Days like these inconspicuously start out just like any other day, except on days like these you accidentally manage to erase $HOME and have no real backup to rely on … Maundy Thursday will forever be Black Thursday for me, from now on.

Best thing your can do, after cursing at yourself constantly for a couple of hours, is to:

1. Come up with a useful backup and restore strategy
2. Read up on undeletion tools for Ext4
3. Blog about it, naturally

BUT FIRST – QUICK – UNMOUNT OR POWER-OFF YOUR COMPUTER – PULL OUT THE BATTERY – AND STEP AWAY FROM THE COMPUTER! Must protect the partition from being accidentally written to – I completely fumbled this step, so take heed young people!

Now calm down and act like an engineer again.

There exist two neat tools, three if you count the more hard core debugfs:

• extundelete
• ext4magic

Both have been around a while, and both are capable of restoring all files.

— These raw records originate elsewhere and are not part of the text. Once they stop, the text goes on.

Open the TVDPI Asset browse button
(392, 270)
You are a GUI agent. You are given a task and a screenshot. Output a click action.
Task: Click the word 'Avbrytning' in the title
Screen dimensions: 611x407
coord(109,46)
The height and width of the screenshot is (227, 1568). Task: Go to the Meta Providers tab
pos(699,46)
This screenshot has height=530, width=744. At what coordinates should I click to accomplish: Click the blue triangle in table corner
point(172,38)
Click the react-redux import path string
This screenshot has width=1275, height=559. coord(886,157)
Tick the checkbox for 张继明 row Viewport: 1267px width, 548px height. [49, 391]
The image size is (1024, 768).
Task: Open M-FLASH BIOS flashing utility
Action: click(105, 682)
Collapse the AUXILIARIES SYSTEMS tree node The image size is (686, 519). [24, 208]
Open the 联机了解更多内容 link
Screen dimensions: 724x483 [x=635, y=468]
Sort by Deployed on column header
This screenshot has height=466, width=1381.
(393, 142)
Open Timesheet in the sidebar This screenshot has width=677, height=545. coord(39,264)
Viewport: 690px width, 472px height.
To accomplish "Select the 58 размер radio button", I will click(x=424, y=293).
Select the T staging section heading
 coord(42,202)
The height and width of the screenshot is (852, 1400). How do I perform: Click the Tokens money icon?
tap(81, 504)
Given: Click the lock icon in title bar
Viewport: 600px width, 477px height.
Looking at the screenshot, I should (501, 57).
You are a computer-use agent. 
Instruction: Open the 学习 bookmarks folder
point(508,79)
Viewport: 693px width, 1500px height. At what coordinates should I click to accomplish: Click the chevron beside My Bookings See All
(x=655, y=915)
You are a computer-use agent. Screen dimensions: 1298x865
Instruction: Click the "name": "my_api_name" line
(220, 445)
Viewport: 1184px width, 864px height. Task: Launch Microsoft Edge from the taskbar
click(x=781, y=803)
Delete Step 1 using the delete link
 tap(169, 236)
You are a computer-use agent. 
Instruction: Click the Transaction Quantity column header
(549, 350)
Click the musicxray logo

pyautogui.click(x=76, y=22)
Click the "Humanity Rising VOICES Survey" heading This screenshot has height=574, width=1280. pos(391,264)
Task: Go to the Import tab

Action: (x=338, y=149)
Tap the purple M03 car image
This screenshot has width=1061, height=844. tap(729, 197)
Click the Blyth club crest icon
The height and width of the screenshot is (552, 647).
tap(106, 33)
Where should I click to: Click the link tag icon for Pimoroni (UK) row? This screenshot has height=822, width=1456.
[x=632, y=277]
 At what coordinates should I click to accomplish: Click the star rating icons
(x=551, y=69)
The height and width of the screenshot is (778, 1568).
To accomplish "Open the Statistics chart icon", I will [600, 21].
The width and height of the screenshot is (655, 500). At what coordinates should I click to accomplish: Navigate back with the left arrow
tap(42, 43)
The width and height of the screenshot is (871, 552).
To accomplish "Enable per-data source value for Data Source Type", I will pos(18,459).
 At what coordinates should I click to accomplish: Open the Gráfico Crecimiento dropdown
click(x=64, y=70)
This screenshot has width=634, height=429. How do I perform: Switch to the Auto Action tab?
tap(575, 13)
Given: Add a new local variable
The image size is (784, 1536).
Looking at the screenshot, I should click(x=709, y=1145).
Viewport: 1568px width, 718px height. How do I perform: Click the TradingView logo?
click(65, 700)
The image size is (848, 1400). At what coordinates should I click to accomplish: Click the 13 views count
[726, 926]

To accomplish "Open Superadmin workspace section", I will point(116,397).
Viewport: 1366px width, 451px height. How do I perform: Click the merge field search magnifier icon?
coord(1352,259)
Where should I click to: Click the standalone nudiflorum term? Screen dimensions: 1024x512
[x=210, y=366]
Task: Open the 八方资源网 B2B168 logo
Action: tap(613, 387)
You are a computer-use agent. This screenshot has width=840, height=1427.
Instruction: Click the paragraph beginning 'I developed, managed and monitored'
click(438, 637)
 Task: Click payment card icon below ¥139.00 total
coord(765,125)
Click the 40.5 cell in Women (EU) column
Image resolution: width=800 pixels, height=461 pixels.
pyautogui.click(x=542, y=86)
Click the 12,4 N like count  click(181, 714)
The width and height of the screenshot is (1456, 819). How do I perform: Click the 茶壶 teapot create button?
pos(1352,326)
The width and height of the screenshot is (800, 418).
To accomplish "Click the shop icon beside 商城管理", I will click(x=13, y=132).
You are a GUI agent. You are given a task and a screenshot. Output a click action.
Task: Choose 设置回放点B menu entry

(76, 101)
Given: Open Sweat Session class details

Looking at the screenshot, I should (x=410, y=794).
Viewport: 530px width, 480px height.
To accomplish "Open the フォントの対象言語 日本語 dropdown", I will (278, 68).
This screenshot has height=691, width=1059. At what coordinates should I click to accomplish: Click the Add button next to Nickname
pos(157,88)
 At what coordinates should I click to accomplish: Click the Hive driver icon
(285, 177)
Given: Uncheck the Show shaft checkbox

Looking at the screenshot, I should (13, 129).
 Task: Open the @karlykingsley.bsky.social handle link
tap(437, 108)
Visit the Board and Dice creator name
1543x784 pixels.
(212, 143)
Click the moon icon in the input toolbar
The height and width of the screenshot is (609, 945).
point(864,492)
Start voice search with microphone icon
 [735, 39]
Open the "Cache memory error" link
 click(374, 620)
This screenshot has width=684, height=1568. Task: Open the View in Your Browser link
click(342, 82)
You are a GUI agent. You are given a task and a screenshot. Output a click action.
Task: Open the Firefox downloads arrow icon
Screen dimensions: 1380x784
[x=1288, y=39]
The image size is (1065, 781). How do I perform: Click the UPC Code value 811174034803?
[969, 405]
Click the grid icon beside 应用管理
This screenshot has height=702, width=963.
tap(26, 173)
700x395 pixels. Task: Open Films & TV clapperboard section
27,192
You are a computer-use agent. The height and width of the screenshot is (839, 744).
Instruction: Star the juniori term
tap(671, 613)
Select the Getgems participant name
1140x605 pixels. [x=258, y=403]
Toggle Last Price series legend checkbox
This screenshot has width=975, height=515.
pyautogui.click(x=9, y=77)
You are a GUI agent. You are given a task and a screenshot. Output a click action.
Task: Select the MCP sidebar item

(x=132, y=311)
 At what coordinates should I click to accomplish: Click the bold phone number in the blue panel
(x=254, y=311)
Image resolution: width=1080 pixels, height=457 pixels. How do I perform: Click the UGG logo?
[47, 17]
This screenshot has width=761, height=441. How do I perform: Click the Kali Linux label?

See their respective home pages for details.

My system used LVM, of course, to make things a bit harder. That’s why I’m documenting my steps here:

1. Remove disk from lappy
2. Prepare to connect using USB cradle to workstation, prepare don’t do it yet! I did the next few steps as root on my workstation, that’s right, I didn’t care anymore at this point. The world may as well burn!
3. You haven’t connected the disk yet, right stupid? Most systems today have cool features like automount that would cause the journal to be replayed – WE DO NOT WANT THAT OK? OK!

You need the lvm tools:

apt-get install lvm2
vgscan
vgchange -ay ubuntu-vg
lvs

The last command should list your logical volume group(s), in my case labled ubuntu-vg. To be able to run extundelete or ext4magic on the partition you have to mount the partition, read-only needless to say:

mkdir /rescue
mount -o ro /dev/ubuntu-vg/root /rescue

Now we try some fairy dust:

ext4magic /dev/ubuntu-vg/root -r

OK, so let’s see:

ls -l RECOVERDIR/

The results between ext4magic and extundelete may vary, so try them both out, test different options, and maybe even look at debugfs, we’re desperate after all.

extundelete /dev/ubuntu-vg/root --restore-all
ls -l RECOVERED_FILES

If there’s a LOT of files you may have some luck narrowing down the result using the --after DATE option … where DATE is the number of seconds since the UNX epoch:

extundelete /dev/ubuntu-vg/root --restore-all --after 1458802800
ls -l RECOVERED_FILES

I found my magic number using

date -d "Mar 24 8:00 2016" +%s

Well, as I said, I didn’t turn off my computer in time. Instead I took the braindead option of starting to google for solutions. So all my files (with proper filenames) turned out to contain only cached files from the browser – reclaiming the blocks goes quick, so watch out kids.